Para quienes no pudieron trasladarse hasta la Sierra Sur, la zona metropolitana de Oaxaca también se llenó de fe. En la iglesia de la agencia municipal de San Juan Chapultepec, ubicada a unos minutos de la capital, cientos de fieles se congregaron para rendir homenaje a la Virgen, encendiendo velas, rezando y entonando cánticos en su honor.
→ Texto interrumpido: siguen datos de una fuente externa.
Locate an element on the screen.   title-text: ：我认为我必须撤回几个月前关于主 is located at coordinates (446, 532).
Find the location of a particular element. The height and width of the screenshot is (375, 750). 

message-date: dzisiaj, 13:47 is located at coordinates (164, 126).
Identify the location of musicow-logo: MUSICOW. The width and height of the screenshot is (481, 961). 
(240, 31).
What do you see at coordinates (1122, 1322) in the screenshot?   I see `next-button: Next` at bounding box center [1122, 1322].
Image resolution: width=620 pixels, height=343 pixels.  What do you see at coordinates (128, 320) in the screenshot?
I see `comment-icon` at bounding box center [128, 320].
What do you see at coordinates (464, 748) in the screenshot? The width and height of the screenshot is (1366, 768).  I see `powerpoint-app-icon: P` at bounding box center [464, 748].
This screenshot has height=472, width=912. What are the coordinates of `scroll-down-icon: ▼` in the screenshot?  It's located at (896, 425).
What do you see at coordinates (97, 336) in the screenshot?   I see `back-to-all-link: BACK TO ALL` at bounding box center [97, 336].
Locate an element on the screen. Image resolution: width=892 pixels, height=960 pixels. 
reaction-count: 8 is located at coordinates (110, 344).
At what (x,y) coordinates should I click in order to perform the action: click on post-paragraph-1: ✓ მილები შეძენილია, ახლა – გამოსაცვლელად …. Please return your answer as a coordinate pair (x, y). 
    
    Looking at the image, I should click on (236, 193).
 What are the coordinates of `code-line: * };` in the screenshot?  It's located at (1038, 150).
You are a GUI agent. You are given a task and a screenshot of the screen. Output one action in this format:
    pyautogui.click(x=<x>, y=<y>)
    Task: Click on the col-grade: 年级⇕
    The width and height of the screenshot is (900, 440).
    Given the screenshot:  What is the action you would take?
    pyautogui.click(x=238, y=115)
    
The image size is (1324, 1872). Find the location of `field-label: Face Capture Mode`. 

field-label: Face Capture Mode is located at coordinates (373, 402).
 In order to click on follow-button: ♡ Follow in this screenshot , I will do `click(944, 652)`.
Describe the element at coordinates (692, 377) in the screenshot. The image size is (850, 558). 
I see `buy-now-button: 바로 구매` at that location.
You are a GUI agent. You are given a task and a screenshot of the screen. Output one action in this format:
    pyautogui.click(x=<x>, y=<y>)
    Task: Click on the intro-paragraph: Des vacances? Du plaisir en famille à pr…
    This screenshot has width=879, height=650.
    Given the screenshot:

La Virgen de Juquila, conocida también como Nuestra Señora de la Inmaculada Concepción, es venerada desde el siglo XVI. La pequeña imagen de unos 30 centímetros, donada por el fraile dominico Jordán de Santa Catarina a un indígena llamado Antonio Anastasio, sobrevivió milagrosamente a un incendio forestal, hecho que marcó el inicio de su fama como protectora de los fieles.
Cada 8 de diciembre, coincidiendo con la solemnidad de la Inmaculada Concepción, peregrinos de todas partes recorren la “Ruta de la Fe” hasta el santuario, considerado el segundo más importante de México. Los devotos expresan sus pedidos y agradecimientos: salud, trabajo, soluciones a problemas difíciles o milagros concedidos.
El nombre “Juquila” proviene del náhuatl Xiuquilla, que significa “lugar donde abunda el quelite azul”, evocando la riqueza natural de la región. La devoción a la Virgen ha trascendido generaciones, convirtiéndose en un símbolo de esperanza, fe y unidad comunitaria.
Entre cánticos, flores y luces que iluminaron templos y calles, quedó patente la fuerza de una tradición que no solo une a la comunidad oaxaqueña, sino que también inspira a quienes llegan de lejos en busca de consuelo y milagros. La Virgen de Juquila, pequeña en tamaño pero poderosa en presencia, volvió a mover corazones y caminos, desde la Sierra Sur hasta la capital del estado.